Poumon aussi vert qu'économique de la micro-région, principal pôle d’attractivité touristique, le site naturel et les activités qui en découlent sont "essentielles pour faire vivre les commerçants et socio-professionnels de la commune et au-delà", soulignait l'an dernier auprès de France 3 Corse le maire de Corte. Xavier Poli prenait dans ce cadre pour exemple le terrible incendie d’août 2000. Pendant deux semaines, les flammes avaient ravagé la zone, brûlant plus de 2700 hectares sur les 7000 qui la composent.

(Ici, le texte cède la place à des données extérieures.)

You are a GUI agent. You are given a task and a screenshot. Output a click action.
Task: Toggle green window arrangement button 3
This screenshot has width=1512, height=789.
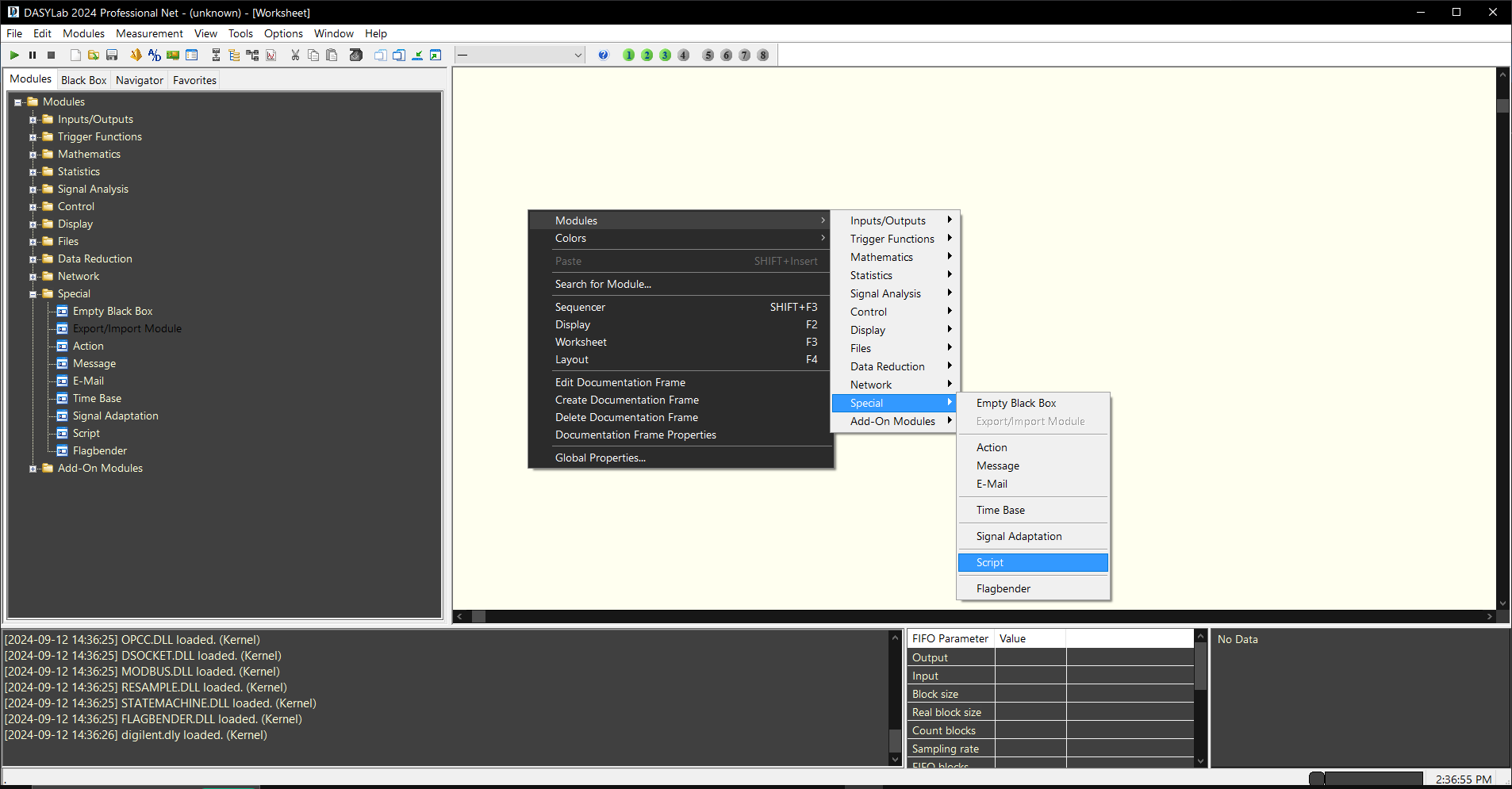[x=666, y=55]
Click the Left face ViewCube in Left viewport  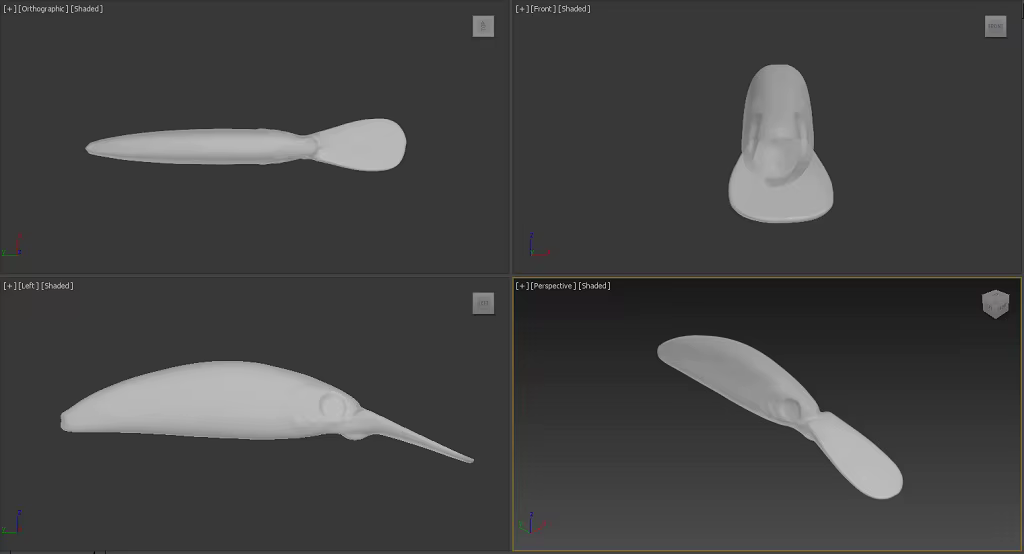point(483,303)
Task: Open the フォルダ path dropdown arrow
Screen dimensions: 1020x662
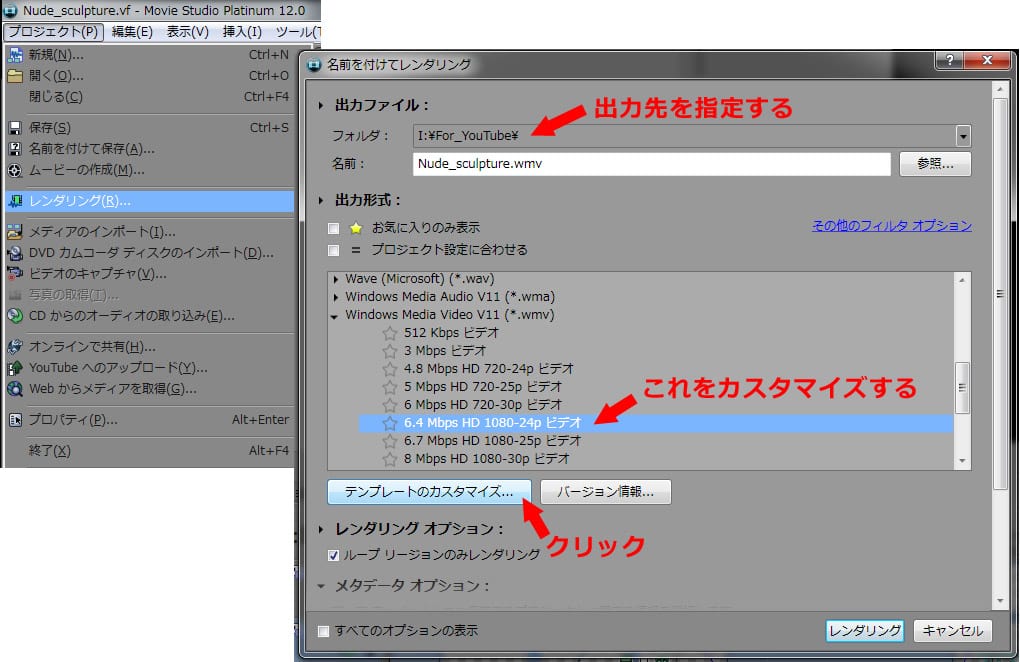Action: coord(963,136)
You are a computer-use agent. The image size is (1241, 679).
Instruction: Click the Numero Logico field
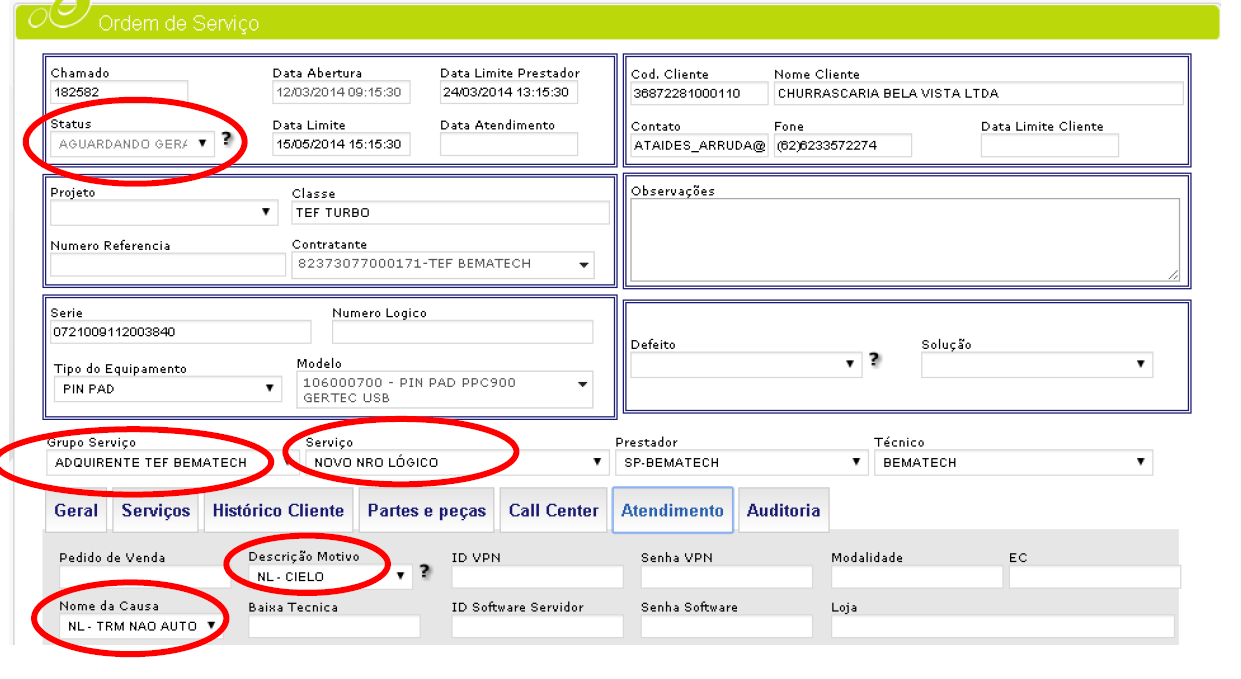462,332
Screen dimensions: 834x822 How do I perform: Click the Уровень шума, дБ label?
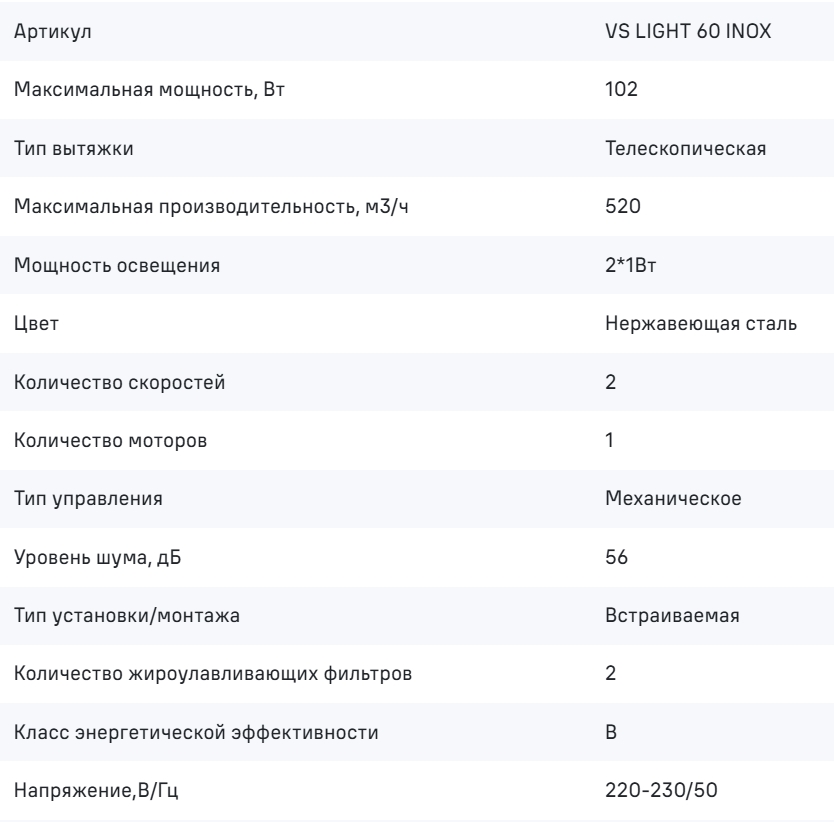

“Le site était interdit d’accès avec le feu. Résultat, en deux jours, il n’y avait plus personne en ville, se souvenait-il. Les hôtels et campings se sont vidés, et il a fallu attendre longtemps avant de retrouver un fonctionnement normal, que le maquis repousse, que la nature commence à panser ses plaies. Les gens ne viennent pas à Corte pour le musée. lls viennent pour la Restonica et peuvent après s’arrêter au musée et faire un tour en ville, mais il faut être réaliste, ce n’est pas l’inverse.”
Croisés à pied sur le chemin entre le camping de Tuani et le restaurant "Chez César", Axel et Konstanze Schroeder semblent confirmer cet avis. Ce couple d'Allemands fait part de sa déception de ne pas pouvoir rejoindre le lac de Melu, comme il l'avait prévu.
"On a découvert en arrivant que l'accès était barré. Comme on était déjà sur place, on s'est garé au niveau de la barrière et on a décidé de continuer quelques kilomètres à pied, sur la route, pour profiter des paysages, indiquent ces touristes allemands. Mais si on avait su avant de venir qu'on ne pourrait pas se promener là-haut, nous ne serions sûrement pas montés", ni même passés par Corte, reconnaissent-ils.
À l'office de tourisme de la ville, on indique être prêt à réorienter les touristes vers d'autres endroits à découvrir, tels que le Tavignanu ou encore le sentier du patrimoine. Mais on reste réaliste : la Vallée est bien l'axe touristique principal de la région. En admettant que sans y avoir accès, "on ne sait pas si la fréquentation suffira pour cet été."